Trevor Bell, (1930-2017)


Trevor Bell was a British artist, born in Leeds, England in 1930. He passed away in 2017 in West Cornwall. Bell’s creative interest focussed primarily, on painting’s power to evoke sensation, which for him superseded any illusionistic properties. Ambitious in scale and dynamic in form, the range of work is diverse. His focus was a celebration of mutable energy, elemental forces and a quest for contemplative stillness. He achieved significant critical acclaim and recognition for his direct, abstract forms which emphatically represent the conflic and harmony found in the natural world to the spiritual concerns which connect the inner with all that surrounds us. Chris Stephens (former head of displays at Tate Britain) said “Bell’s art is, in the loosest sense, spiritual. It evokes, or reflects, an idea of some abstract force that exceeds material reality... The dangers and losses of the modern world would be compensated through the rediscovery of natural order and process, and a renewed sense of individual identity would be established through the exploration of forces larger than ourselves. Bell’s work, one might say, has always derived in one way or another from this new sublime.”

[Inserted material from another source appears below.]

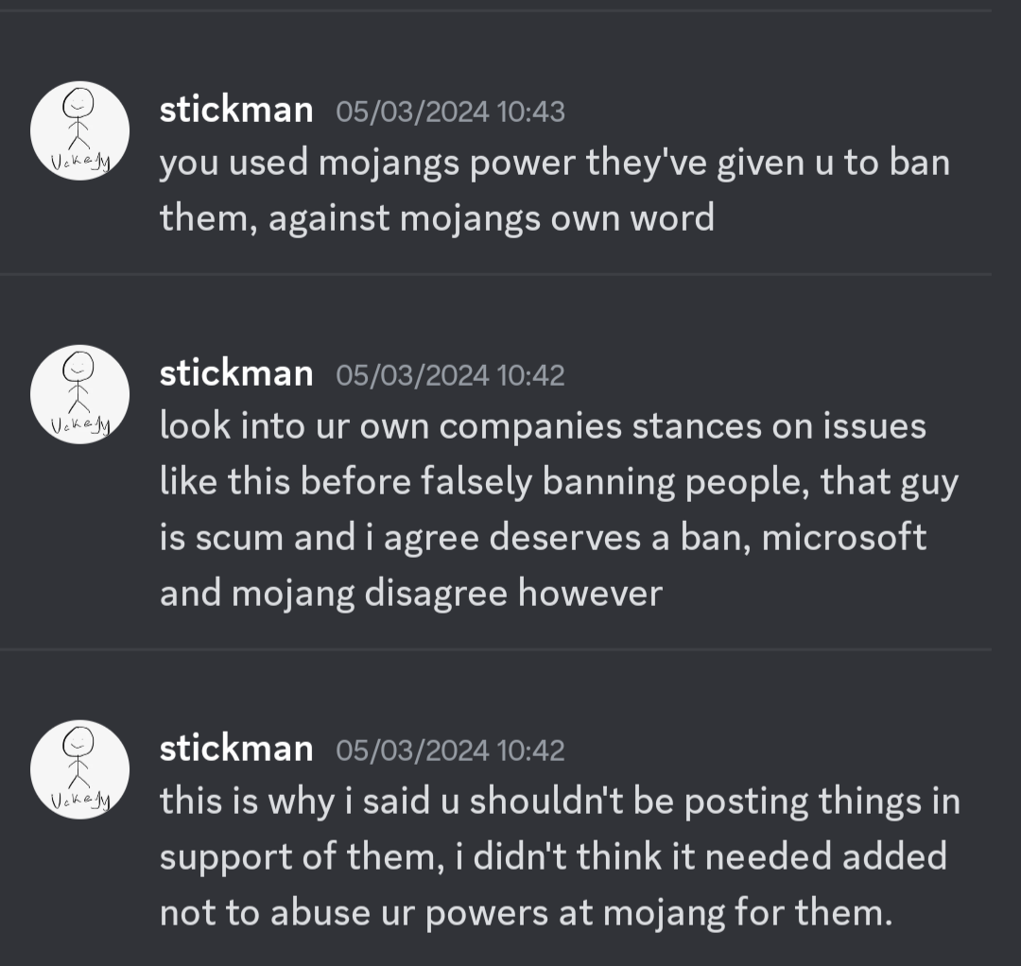Select message starting 'this is why i said'
This screenshot has width=1021, height=966.
(x=560, y=856)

Bell attended Leeds College of Art from 1947 to 1952 and, encouraged by Terry Frost, moved to Cornwall in 1955, where he made his reputation as a leading member of the St Ives School, who helped establish British Art on the international stage. Waddington Galleries gave Bell his first solo exhibition in 1958. Patrick Heron wrote the essay for the exhibition, stating that Bell was ‘the best non-figurative painter under thirty’. In 1959 Bell was awarded the Paris Biennale International Painting Prize, and an Italian Government Scholarship and the following year was offered the Gregory Fellowship in Painting at the University of Leeds. Throughout the 1960’s Bell showed work in major exhibitions in the UK and USA and during this time his work was first purchased for the Tate collection. In 1973 he presented his work at the Whitechapel Gallery, having just taken part in a major exhibition at the Corcoran Gallery in Washington DC. Over the course of the next thirty years Bell combined painting with teaching eventually moving to Florida State University to become the Professor for Master Painting. He went on to spend the next 20 years in America. Important exhibitions were held at the Corcoran Gallery; the Academy of Sciences in Washington, the Metropolitan Museum in Miami, The Cummer Gallery and the Museum of Art at Fort Lauderdale, Florida. In 1985 Bell was included in the London Tate Gallery’s St Ives 1939-64 exhibition and in 1993 he was part of the inaugural show of the Tate St Ives. Bell had a major solo exhibition at the Tate St.Ives in 2004 and, in 2011, a further 14 works were obtained by the Tate for their permanent collection. Bell has works in numerous public and private collections internationally.